INTRODUCTION: Laboratory diagnosis of von Willebrand disease (VWD) requires determination of both von Willebrand factor (VWF) protein levels and activity. Current VWF activity tests include the ristocetin cofactor assay and the collagen-binding assay (VWF:CB). The goal of this investigation is to characterize a new collagen-binding assay and to determine its effectiveness in identifying VWD.
METHODS: Analytical studies were carried out to characterize the performance of a new VWF:CB ELISA. Additionally, samples from a normal population were tested as were well-characterized type 1 and type 2 VWD samples.
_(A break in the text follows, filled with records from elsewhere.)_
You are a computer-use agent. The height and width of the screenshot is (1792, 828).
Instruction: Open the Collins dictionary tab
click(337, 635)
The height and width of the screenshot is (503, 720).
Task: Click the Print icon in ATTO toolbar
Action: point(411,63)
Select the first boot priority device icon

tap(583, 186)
RESULTS: Repeatability and within-laboratory precision studies resulted in coefficients of variation (CVs) of ≤11%. A linear range of 1-354% (0.01-3.54 IU/mL) was determined, along with a limit of detection and a lower limit of quantitation of 1.6% and 4.0% (0.016 and 0.04 IU/mL), respectively. Samples tested from apparently healthy individuals resulted in a normal range of 54-217% (0.54-2.17 IU/mL). Known VWD type 1 and type 2 samples were also analyzed by the ELISA, with 99% of samples having VWF:CB below the normal reference range and an estimated 96% sensitivity and 87% specificity using a VWF collagen-binding/antigen cutoff ratio of 0.50.
CONCLUSION: This new VWF:CB ELISA provides an accurate measure of collagen-binding activity that aids in the diagnosis and differentiation of type 1 from type 2 VWD.